> **Directions for this task**: Continue the text on archiving structural biology data in the PDB, beginning right after its last sentence.

> **Excerpted text**:
· · ·

Structural Biology Data Archiving: PDB and Beyond

The PDB archive contains comprehensive descriptions of structural models coming from crystallography, NMR, and 3DEM. Each archival entry is denoted by a 4-character PDB identifier (e.g., 1VTL). In addition to atomic coordinates, details regarding the chemistry of biopolymers and any bound small molecules are archived, as are metadata describing biopolymer sequence, sample composition and preparation, experimental procedures, data-processing methods/software/statistics, structure determination/refinement procedures and statistics, and certain structural features, such as the secondary and quaternary structure. Primary experimental data coming from crystallography (structure-factor amplitudes or intensities) and NMR (restraints and chemical shifts) must be archived in the PDB. Voluntary archiving of diffraction images is currently supported by two resources that operate independently of the PDB, including the Integrated Resource for Reproducibility in Macromolecular Crystallography (IRRMC; www.proteindiffraction.org) and the Structural Biology Data Grid Consortium (SBGrid; sbgrid.org [31 (link)]) both of which use digital object identifiers to make the data readily accessible. In addition, some synchrotron radiation facilities now store diffraction images in locally maintained repositories, with data retention and dissemination policies determined by the facility. BMRB [32 ] has long served as a public repository for NMR experimental data that are not stored in the PDB. Mass density maps used to derive structural models from 3DEM can be archived in EMDB [33 (link)]. Voluntary archival deposition of raw 3DEM images is currently supported by EMPIAR [34 (link)].
The first data format used by the PDB archive was established in the early 1970s, and was based on the 80-column Hollerith format used for punched cards [35 (link)]. Atom records included atom name, residue name, polymer chain identifier, and polymer sequence number. A set of “header records” contained limited metadata. The community readily accepted this format, because it was simple and both human- and machine-readable. However, the format also had limitations that became serious liabilities as structural biologists took the field to new heights. Structural models were limited to 99,999 atoms and relationships among various data items were implicit. These and other weaknesses of the legacy PDB format meant that deep subject matter expertise was required to both create and use software relying on this format. In the 1990s, the International Union of Crystallography (IUCr) charged a committee with creating a more informative and extensible data model for the PDB archive.

· · ·

> **Provided records**:
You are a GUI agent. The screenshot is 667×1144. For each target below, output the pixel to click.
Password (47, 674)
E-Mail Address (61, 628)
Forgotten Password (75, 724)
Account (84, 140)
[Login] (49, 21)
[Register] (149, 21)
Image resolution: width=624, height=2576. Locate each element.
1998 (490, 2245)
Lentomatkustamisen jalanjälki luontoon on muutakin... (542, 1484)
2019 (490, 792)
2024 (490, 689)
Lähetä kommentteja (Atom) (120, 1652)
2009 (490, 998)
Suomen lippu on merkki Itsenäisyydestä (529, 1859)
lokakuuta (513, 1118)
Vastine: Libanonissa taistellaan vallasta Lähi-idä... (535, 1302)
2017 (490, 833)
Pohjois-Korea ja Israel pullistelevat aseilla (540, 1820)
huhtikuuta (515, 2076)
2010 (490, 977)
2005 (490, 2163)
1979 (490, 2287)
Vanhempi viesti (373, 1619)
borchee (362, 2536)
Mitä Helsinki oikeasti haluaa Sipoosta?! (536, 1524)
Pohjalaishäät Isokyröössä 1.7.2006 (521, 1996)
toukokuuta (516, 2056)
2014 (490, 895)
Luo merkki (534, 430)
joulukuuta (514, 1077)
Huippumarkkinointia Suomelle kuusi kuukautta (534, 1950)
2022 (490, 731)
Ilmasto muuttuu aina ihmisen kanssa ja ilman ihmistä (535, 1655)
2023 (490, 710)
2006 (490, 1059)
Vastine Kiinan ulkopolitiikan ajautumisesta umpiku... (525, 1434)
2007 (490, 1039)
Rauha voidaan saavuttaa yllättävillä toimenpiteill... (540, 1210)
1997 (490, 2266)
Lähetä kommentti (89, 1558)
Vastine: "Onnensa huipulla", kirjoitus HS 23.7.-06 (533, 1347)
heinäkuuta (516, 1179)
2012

· · ·

> **Exercise response**:
In response to the IUCR committee report, the Macromolecular Crystallographic Information File (mmCIF) was proposed [36 ]. mmCIF is a self-defining format in which every data item has attributes describing its features, including explicit definitions of relationships among data items. Most important, mmCIF has no limitations with respect to the size of the structural model to be archived. In addition, the mmCIF dictionary and mmCIF format data files are fully machine-readable, and no domain knowledge is required to read the files. At inception, the mmCIF dictionary contained over 3000 data items pertaining to crystallography. Over time, data items specific to NMR and 3DEM were added, and the dictionary was subsequently rebranded PDBx/mmCIF [37 ]. In 2007, it was decided that PDBx would be the PDB Master Format for data collected by the wwPDB. In 2011, major crystallographic structure determination software developers agreed to adopt this data model so that going forward all output from their programs would be available in PDBx/mmCIF.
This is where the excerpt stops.